At that moment I accepted to see Cardinal
Ratzinger and I insisted strongly to him that someone should come
and make a visitation of the Society. I thought that such a visit
would result in the benefits of maintaining Tradition being made
clear at the same time that its effects would be recognized. I
thought that that could have strengthened our position at Rome,
and that the requests that I would make to obtain several bishops
and a commission in Rome to defend Tradition, would have more
chance of succeeding.
Very soon, however, we realized that we were
dealing with people who are not honest. Immediately after the
visit, as soon as Cardinal Gagnon and Msgr. Perl got back to
Rome, we fell under their scorn. Cardinal Gagnon made declarations
in the newspapers that were incredible. According to him, 80% of
our people would leave us if I went ahead with the episcopal
consecrations. We were looking for recognition, Rome was looking
for reconciliation and for our recognizing our errors. Those who
had made the Visitation to the Society houses said that, after
all, they had only seen the externals - that God alone sees what is
in men's hearts, and consequently the visit was worth no more than
it was worth ...In brief, they were saying things which did not at
all correspond to what they had done and said during the visit
itself. That seemed unimaginable. Just because they got back to
the Vatican and came back under Rome's evil influence, they
adopted its mentality all over again and turned on us and scorned
us once more.
I nevertheless went to Rome for the
conversations, but without any confidence in their success. I
wrote at the beginning of the month of January to Fr. Aulagnier: I
am convinced that on the 30th of June I will be consecrating
bishops. It will be the year of the consecration of bishops
because I really have no confidence.
Nevertheless I wished to go as far as possible
in order to show what good will we had. That is when they brought
up the question of the Council again, which we did not want to
hear of. A formula for an agreement was found which was at the
very limits of what we could accept.
Then they granted us the Mass and the
Sacraments and the liturgical books, but concerning the Roman
Commission and the consecration of bishops, they did not want to
accept our requests. All we could get was two members out of seven
on the Roman Commission - without the president, without the
vice-president - and I obtained only one bishop whereas I was
asking for three. That was already virtually unacceptable. And,
when, even before signing, we asked when we could have this
bishop, the answer was evasive or null. They didn't know.
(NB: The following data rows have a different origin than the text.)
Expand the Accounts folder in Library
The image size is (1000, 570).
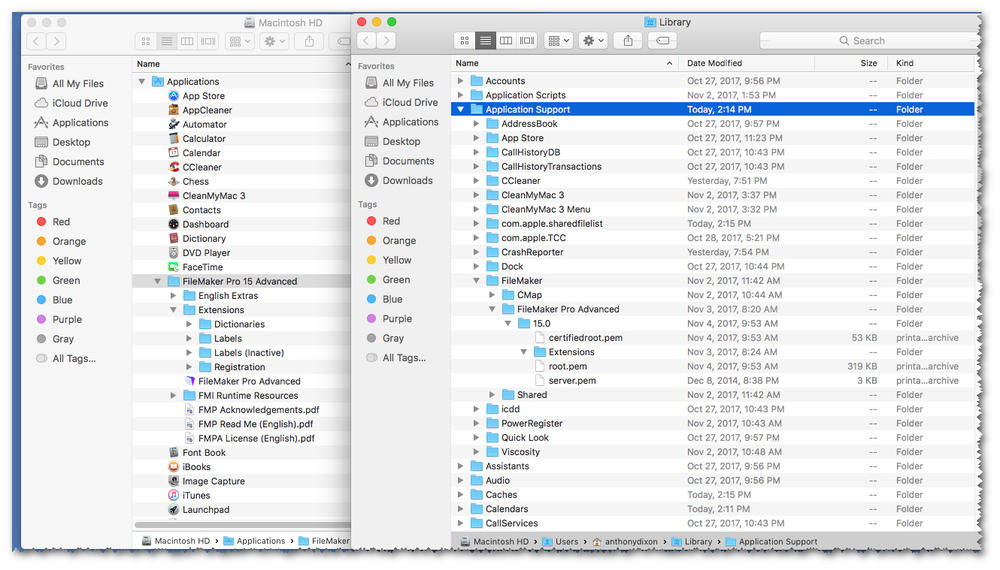(460, 81)
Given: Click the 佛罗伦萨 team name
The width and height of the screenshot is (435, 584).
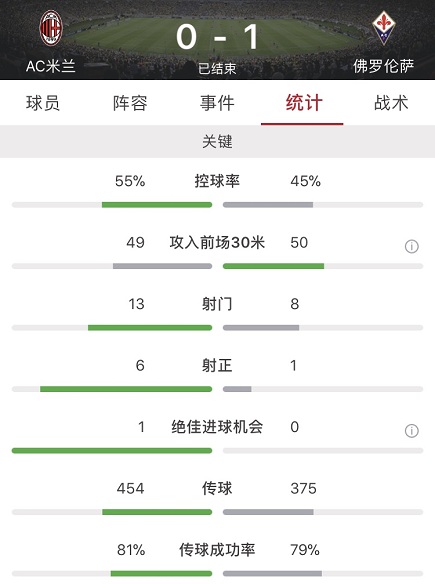Looking at the screenshot, I should (384, 66).
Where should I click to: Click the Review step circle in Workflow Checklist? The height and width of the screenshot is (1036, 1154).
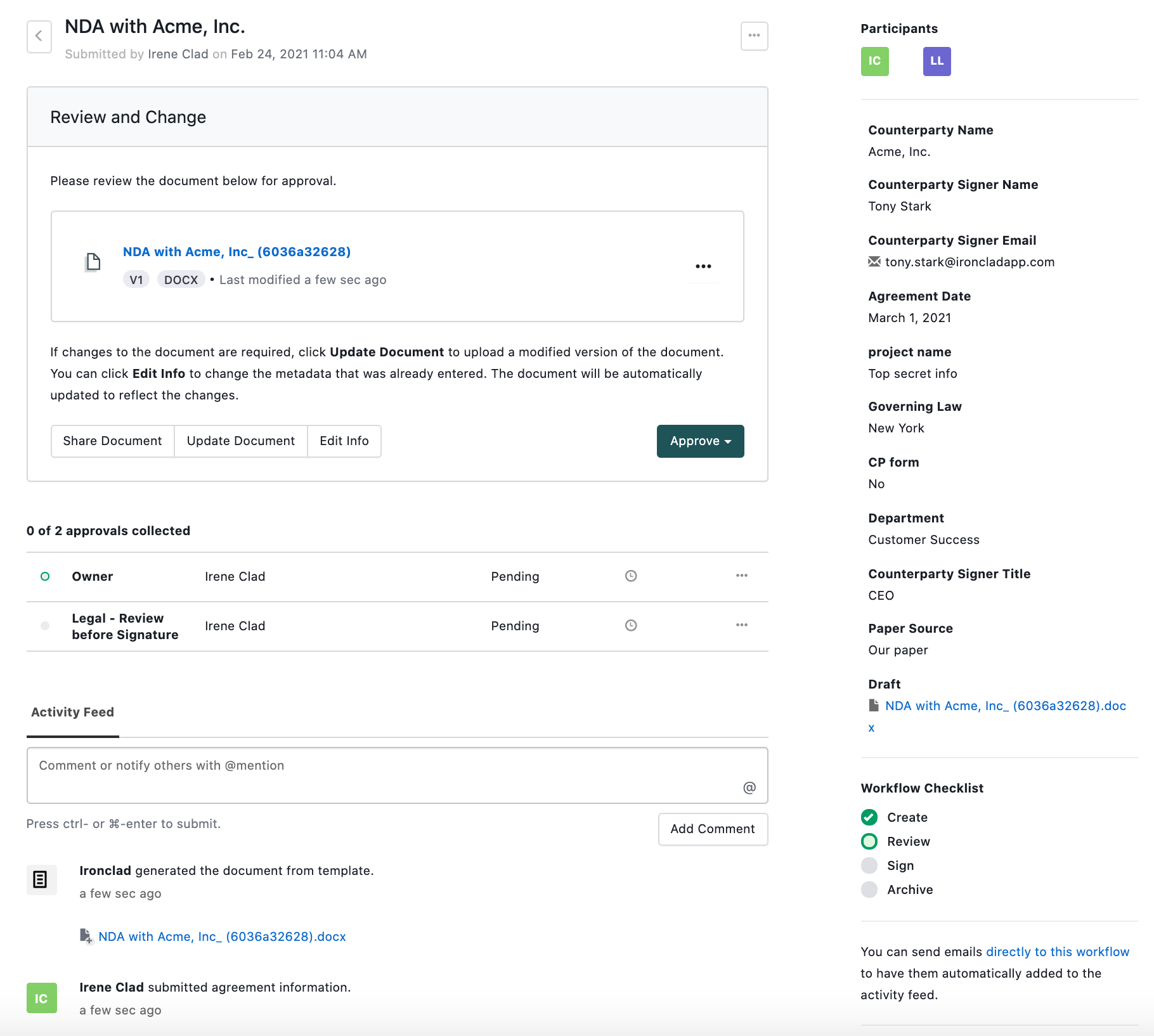tap(869, 841)
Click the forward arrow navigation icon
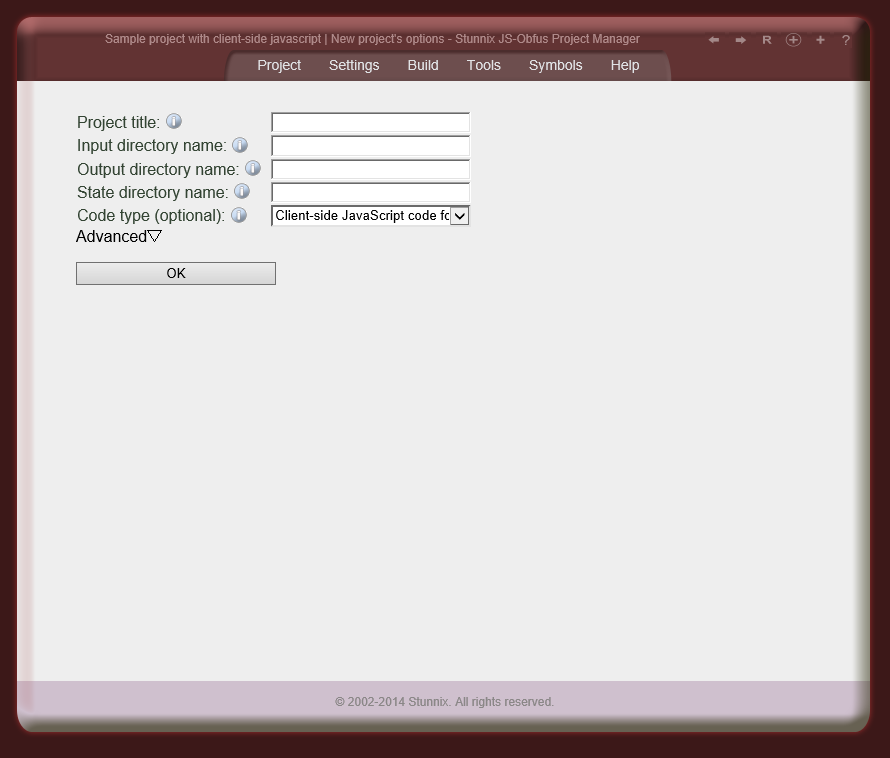 pyautogui.click(x=740, y=40)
November? - They didn't know. Christmas? - They didn't know
...Impossible to get a date.
That is when, after signing the protocol, which
paved the way for an agreement, I sat down and thought. The
accumulation of distrust and reticence impelled me to demand the
nomination of a bishop for the 30th of June from amongst the three
dossiers which I had left in Rome on the 5th of May. Either that,
or I would go ahead and consecrate. Faced with such a choice,
Cardinal Ratzinger said, "If that's how it is, the protocol is
over. It's finished, and there is no more protocol. You are
breaking off relations." It's he who said it, not I.
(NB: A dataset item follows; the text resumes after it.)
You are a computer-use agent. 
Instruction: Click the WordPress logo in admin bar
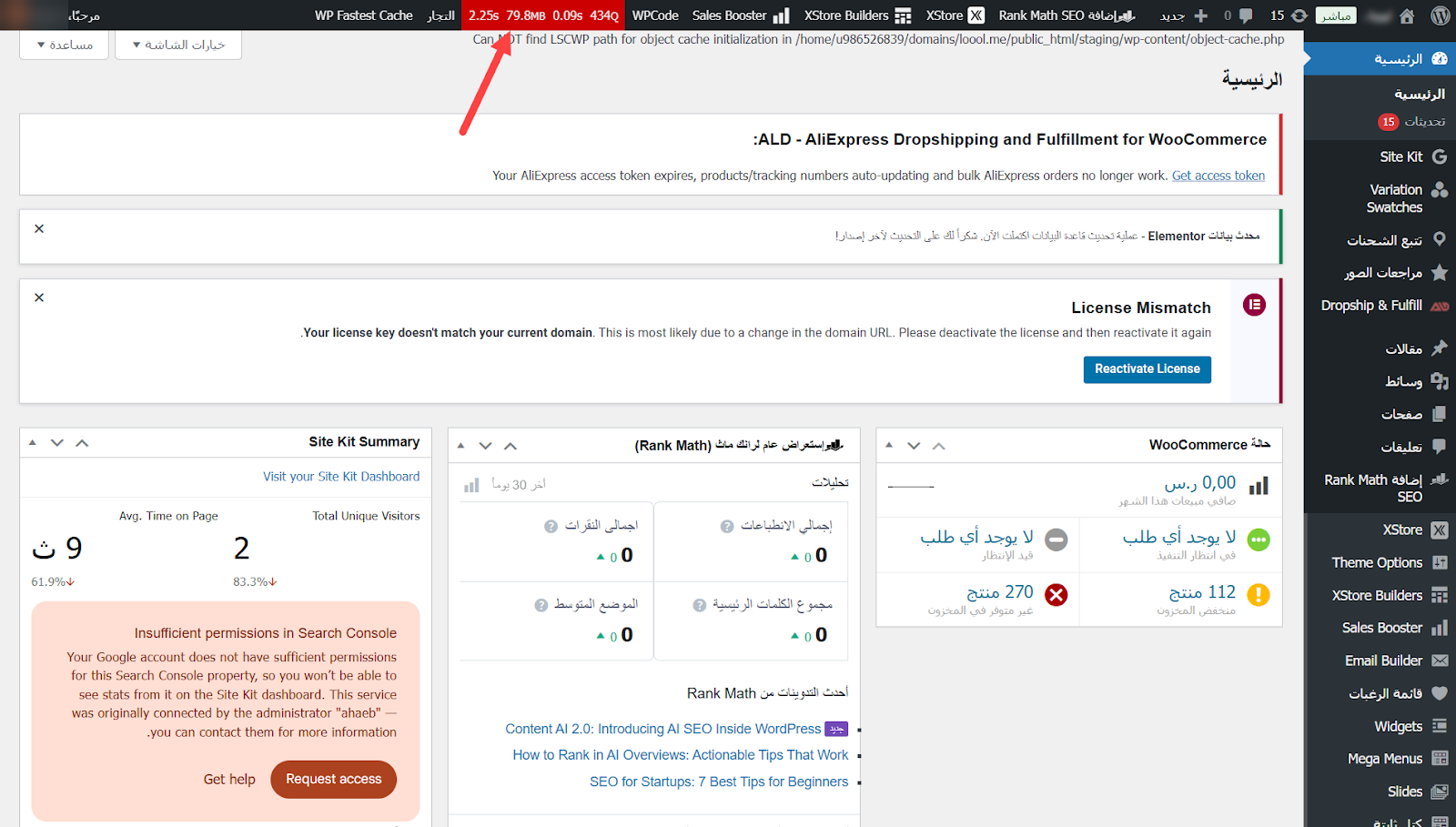point(1440,15)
On the 20th of May, I wrote to the Holy Father,
telling him that I had signed the protocol but that I was
insistent upon having bishops, and bishops on the 30th of June.
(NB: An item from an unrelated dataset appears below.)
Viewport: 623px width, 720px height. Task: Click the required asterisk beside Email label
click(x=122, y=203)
But in fact there was no way of coming to an
agreement. While I was facing Cardinal Ratzinger with that
alternative, and while he was saying that he would give us a
bishop on the 15th of August, he was asking me for still more
dossiers in order that the Holy See might choose a bishop who
would meet the requirements laid down by the Vatican. Now, where
was that going to lead us?
Realizing the impossibility of coming to an
understanding, on the 2nd of June I wrote again to the pope: It is
useless to continue these conversations and contacts. We do not
have the same purpose. You wish to bring us round to the Council
in a reconciliation, and what we want is to be recognized as we
are. We wish to continue Tradition as we are doing.
It was over. That was when I took the decision
to give the press conference on the 15th of June because I did not
wish to act in secret. There can be no durable Tradition without a
traditional bishop. That is absolutely indispensable. That is why
the Fraternity of St. Peter and Le Barroux are in Wonderland,
because they do not have traditional bishops.
bishop for the Fraternity of St. Peter?
Question: The rumor is going around that the
Fraternity of St. Peter might be given a bishop.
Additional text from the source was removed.